Many of the estimated 70,000-150,000 Iraqi refugees in Egypt have developed serious psychological and stress-related illnesses, including cardiac problems, according to Ahlam Tobia, a medical doctor who works with refugees in Cairo.
Abeer Etefa, the UN Refugee Agency (UNHCR) spokesperson, said many of the refugees registered with the agency had chronic diseases such as heart ailments and diabetes.
“Stress caused by bad news from back home, by lack of funds, employment or education opportunities, has caused an increase in cases of heart disease and diabetes,” Ahlam said.
Iraqi refugees, she said, had a higher rate of medical problems compared to other refugee populations, such as the Sudanese and Somalis. Iraqi children also had health problems unique to their population, which Ahlam believed were attributable to radioactive waste left over from Iraq’s war with Iran and the first Gulf War in 1991.
Human horror stories exist among Iraqi refugees – from women who have lost their power of speech due to shock, to children with stunted growth, to young boys who are losing their hearing or sight. One person has a congenital disease and is losing mobility due to deteriorating brain membranes, Ahlam said.

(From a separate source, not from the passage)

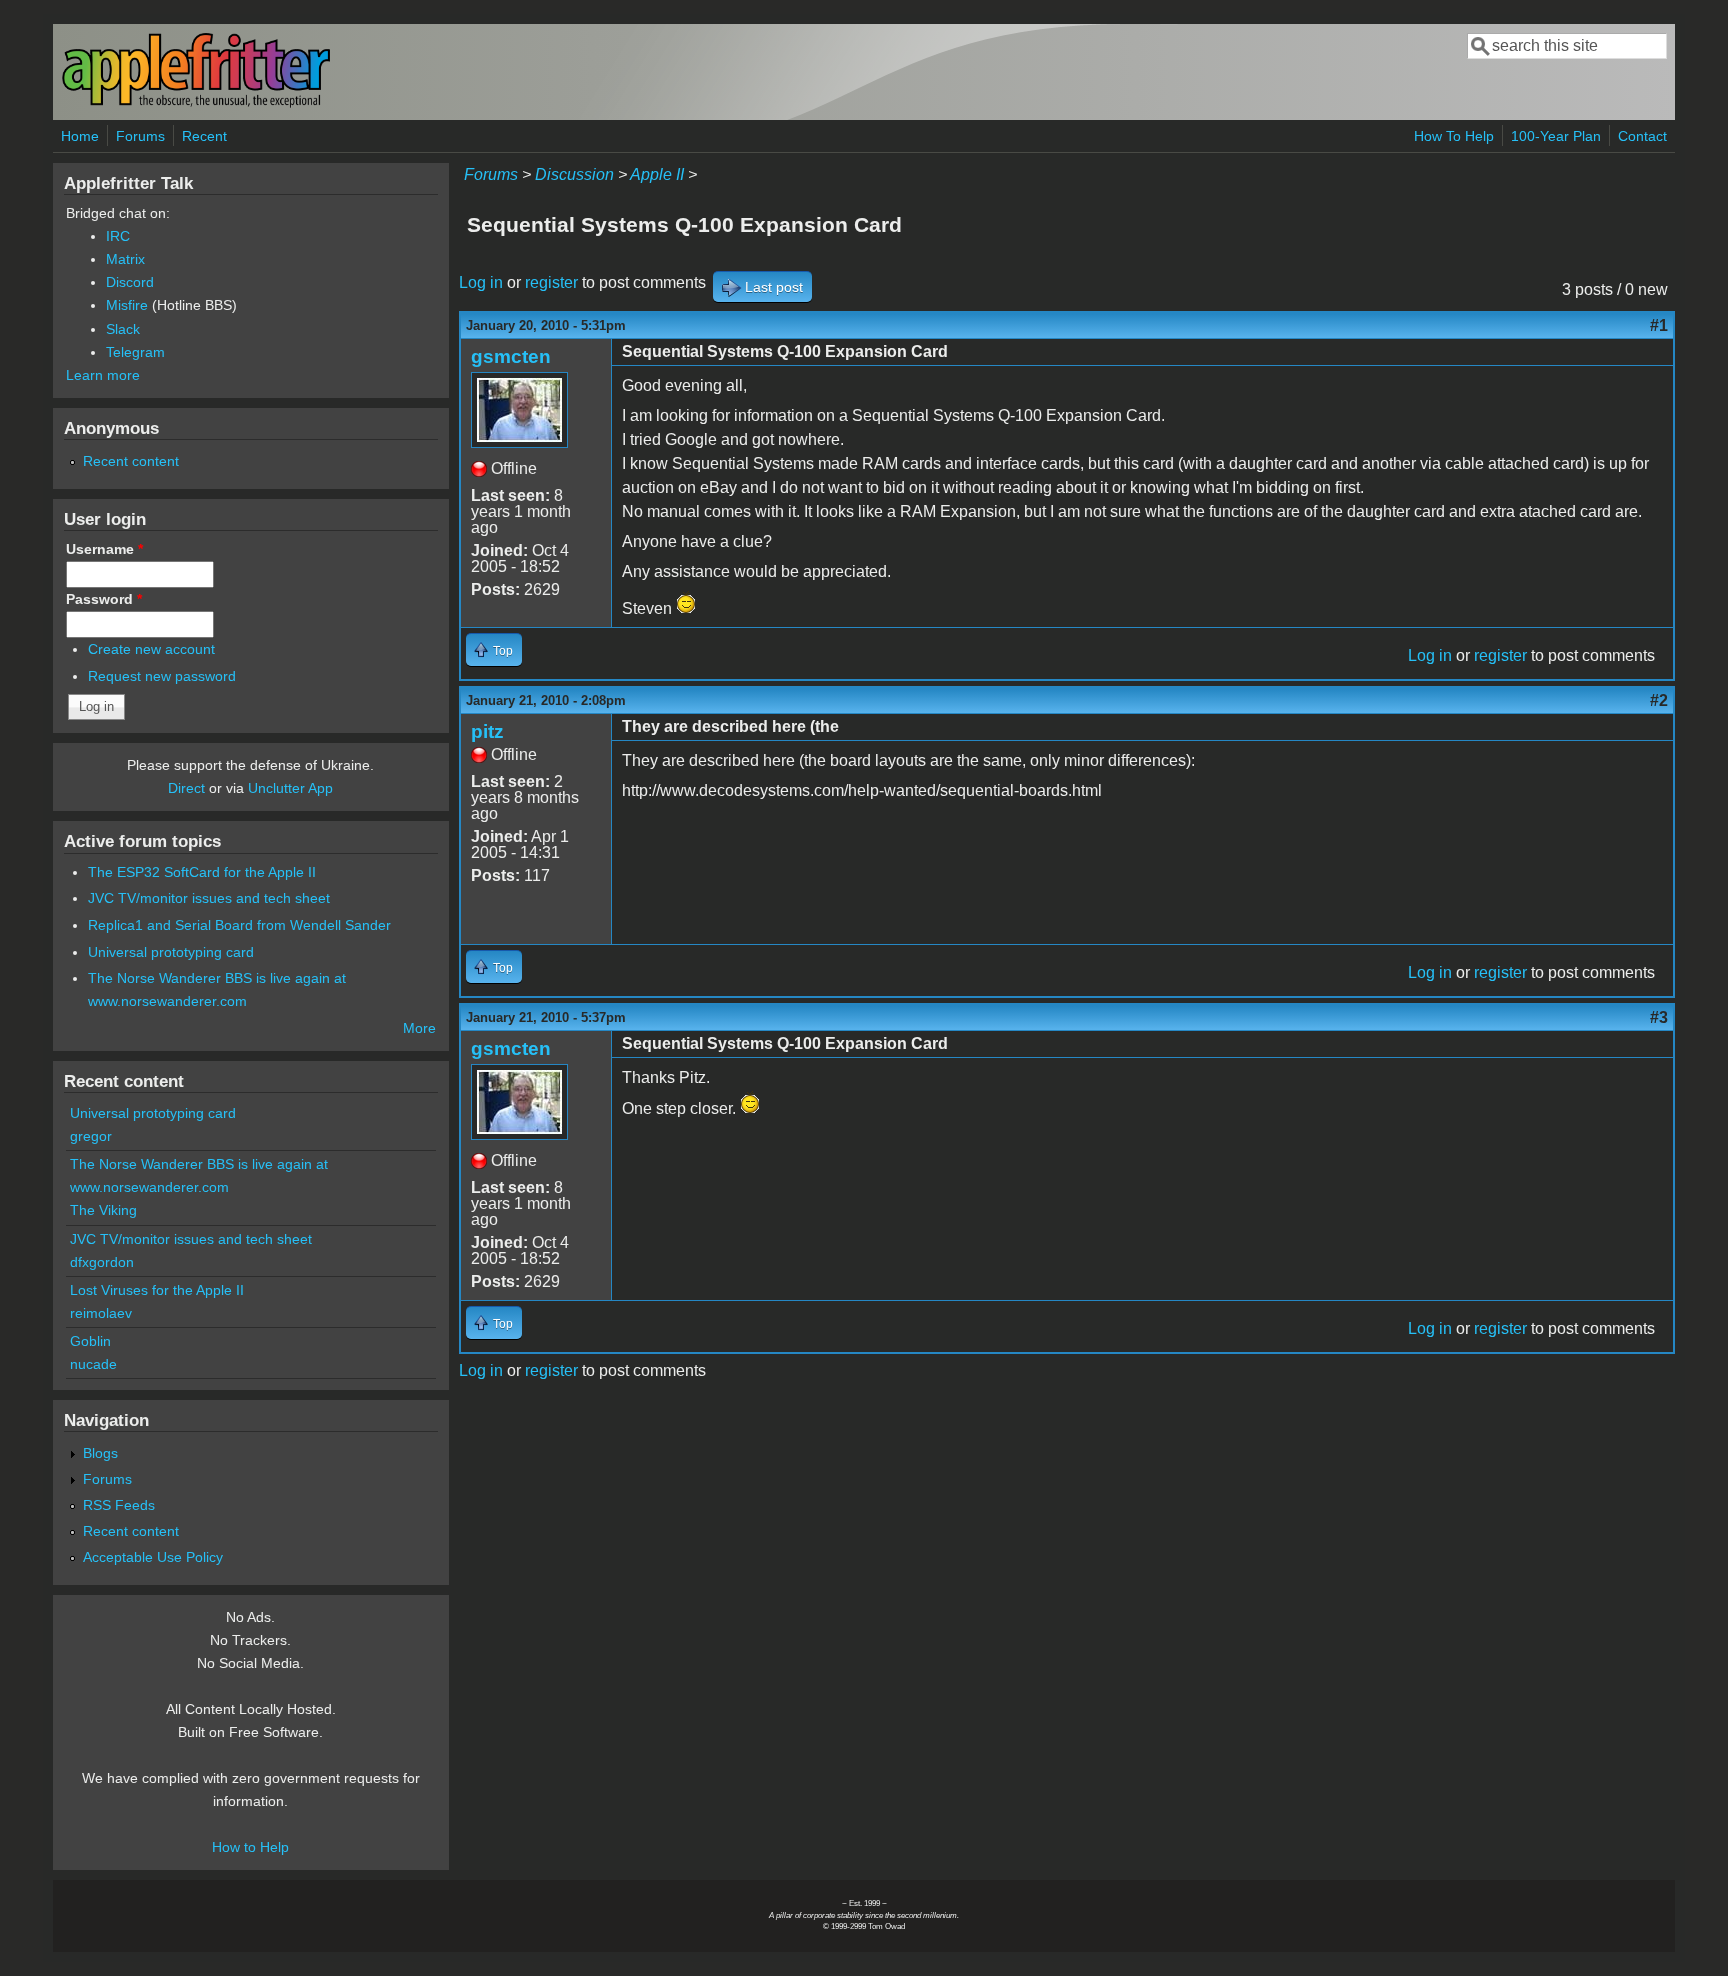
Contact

“In other refugee communities congenital diseases are very rare – maybe we find an abnormality of one in a 100,” she said. “Among the Iraqis, I see them in the tens.”
Psychiatric problems are also a growing cause for alarm within the Iraqi population in Egypt, Etefa said. Post-traumatic stress is increasingly becoming a problem.

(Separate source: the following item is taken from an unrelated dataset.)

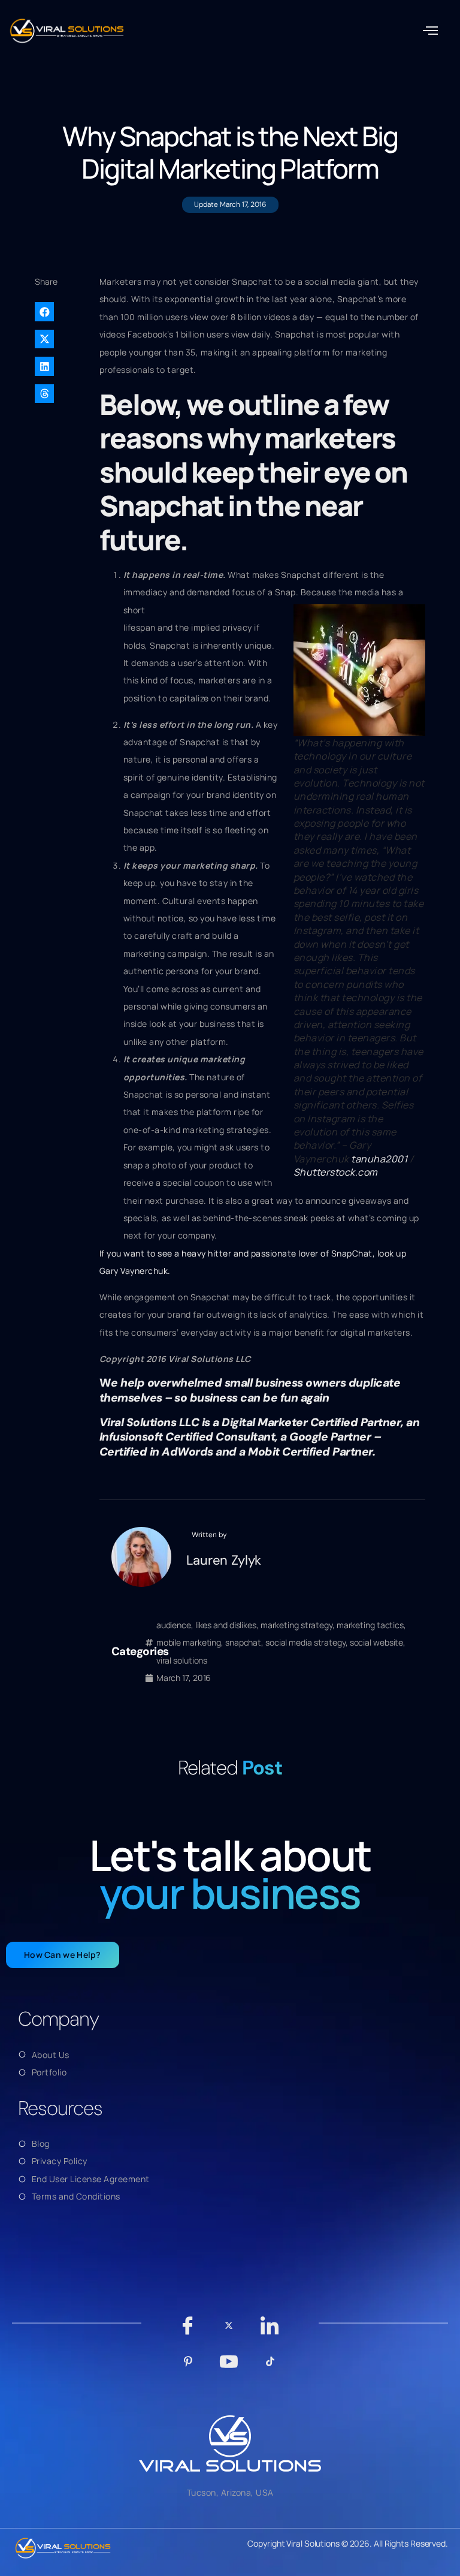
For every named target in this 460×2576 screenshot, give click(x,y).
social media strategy (305, 1642)
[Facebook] (187, 2331)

“There certainly are an increased number of cases that have psychological problems because they are survivors of violence or they were kidnapped,” Etefa said.
These may seem trifling compared to physical deformities, but the mental health of the refugees is a much neglected area.
Poverty among the Iraqi refugees is exacerbating their health problems, and the fact that non-governmental organisations – including Africa and Middle East Refugee Assistance (AMERA) and Caritas – have limited funds, has meant many have had to fend for themselves. The UNHCR also has budget limitations, Etefa said.
Nada (not her real name), a refugee who arrived in Egypt about two and a half years ago with her husband and four daughters, has been struggling to survive. She and her family decided to move out of Cairo to cut down on costs (she now lives in a town 150km away).
As her daughter was born with enlarged kidneys, she has to take her to Cairo for tests and treatment every four to five months – a far cry from the monthly treatment the girl used to receive in Iraq.
“We had a lot of doctors in Iraq who could see to her problem. Every month I used to take her to do a test, but here I cannot. We cannot work, and I cannot afford her kidney medicine.”
War-torn Iraq has also brought refugees to Egypt with amputated limbs; others need bullets removing. Some are incontinent due to the things they witnessed in Iraq, said Ahlam.
People with serious, curable illnesses that have no chance of treatment in Egypt are supposed to be referred for resettlement, Etefa said. However, resettlement depends upon third countries’ acceptance of their cases, not on the UNHCR.
Refugees who register with the UNHCR are given some assistance, and the organisation generally pays a large portion of the cost of treatment and medication. If surgery or treatment exceeds a certain cost, they cannot be helped by the UNHCR and are referred for resettlement. This is particularly true of cancer patients and cases requiring sophisticated surgery, Etefa said.
“Resettlement is a long process,” Etefa said. “We have really been calling for expediting the process of resettlement because a lot of people have been waiting for a long time.”
In 2007, Etefa said, about 22,000 Iraqis were referred for resettlement, but so far, only about one third of them have been resettled.